─── Extrait cité

Dans le prolongement de l’«
Histoire humaine et comparée du climat* » établie par
Emmanuel Le Roy Ladurie, professeur honoraire au Collège de
France, des chercheurs du CNRS, du CEA et de l’Institut
National de la Recherche Agronomique (INRA)
ont reconstitué le climat de la Bourgogne depuis 1370 à
partir des dates de vendange du pinot noir, cépage roi de la
région. Ils complètent ainsi les données sur l’évolution
récente du climat. Leurs travaux sont publiés dans la revue
Nature du 18 novembre.
De nombreux
efforts de reconstitution de la température ont été faits
pour replacer le réchauffement du 20eme siècle
dans une perspective millénaire, car les mesures
instrumentales sont rares avant 1850 et inexistantes avant
la deuxième moitié du 17eme siècle. Les
chercheurs ont utilisé les dates de vendange des vignobles
de Bourgogne pour retracer les anomalies de températures
depuis 1370. Les dates de vendange ont en effet été
enregistrées de façon manuscrite et fournissent ainsi une
information climatique non altérée avec une chronologie
absolue.

──────
─── Bloc de données

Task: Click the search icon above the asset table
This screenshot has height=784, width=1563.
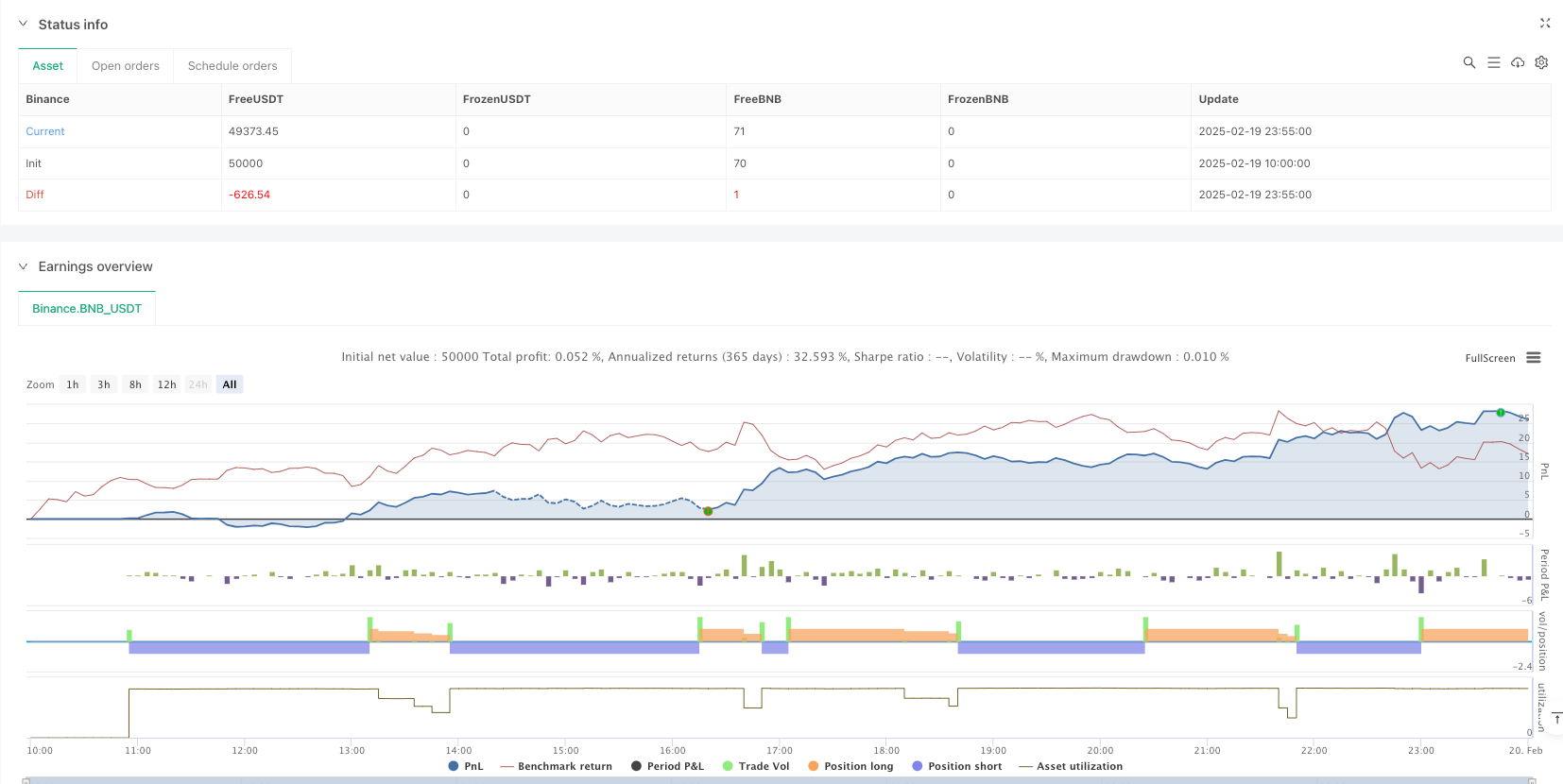Action: click(x=1469, y=62)
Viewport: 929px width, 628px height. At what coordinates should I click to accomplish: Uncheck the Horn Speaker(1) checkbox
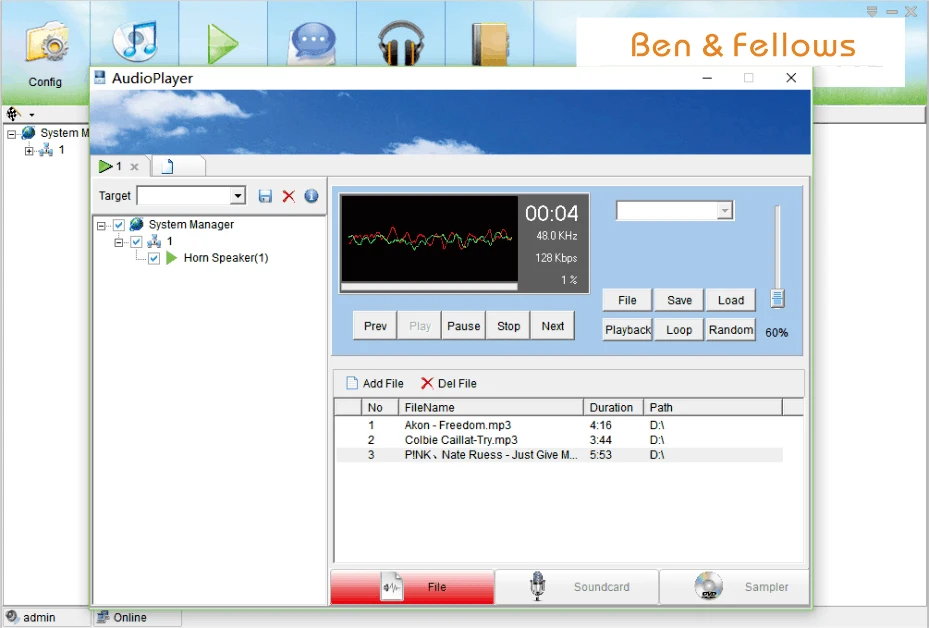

──────

→ **Série de consignes**:
(a) Recopiez l'extrait sur le climat de la Bourgogne depuis « Dans le prolongement » jusqu'à « Recherche Agronomique (INRA) » inclus, en renommant « CNRS » en « Centre national de la recherche scientifique ».
(b) Répondez aux questions suivantes d'après l'extrait sur le climat de la Bourgogne.
(i) De quel cépage les chercheurs ont-ils utilisé les dates de vendange ?
(ii) Dans quelle revue leurs travaux sont-ils publiés ?
(iii) Avant quelle période les mesures instrumentales sont-elles inexistantes ?
(c) Indiquez si chaque affirmation est conforme à l'extrait sur le climat de la Bourgogne. Répondez par oui ou non et citez les mots qui tranchent.
(i) Le climat de la Bourgogne a été reconstitué depuis 1370.
(ii) Les mesures instrumentales sont abondantes avant 1850.
(iii) Les dates de vendange ont été consignées à la main.

→ **Réponses attendues**:
(a)
Dans le prolongement de l’«
Histoire humaine et comparée du climat* » établie par
Emmanuel Le Roy Ladurie, professeur honoraire au Collège de
France, des chercheurs du Centre national de la recherche scientifique, du CEA et de l’Institut
National de la Recherche Agronomique (INRA)

(b)
(i) Le pinot noir.
(ii) Dans la revue Nature, du 18 novembre.
(iii) Avant la deuxième moitié du 17eme siècle.

(c)
(i) Oui : « ont reconstitué le climat de la Bourgogne depuis 1370 ».
(ii) Non : « les mesures instrumentales sont rares avant 1850 ».
(iii) Oui : « Les dates de vendange ont en effet été enregistrées de façon manuscrite ».